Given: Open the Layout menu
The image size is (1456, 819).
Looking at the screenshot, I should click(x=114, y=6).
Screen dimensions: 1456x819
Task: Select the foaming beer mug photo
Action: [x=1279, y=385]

§ EXERCISE DESCRIPTION:
A word-for-word copy of the material above is required.

§ TASK ANSWER:
Given: Open the Layout menu
The image size is (1456, 819).
Looking at the screenshot, I should click(x=114, y=6).
Screen dimensions: 1456x819
Task: Select the foaming beer mug photo
Action: [x=1279, y=385]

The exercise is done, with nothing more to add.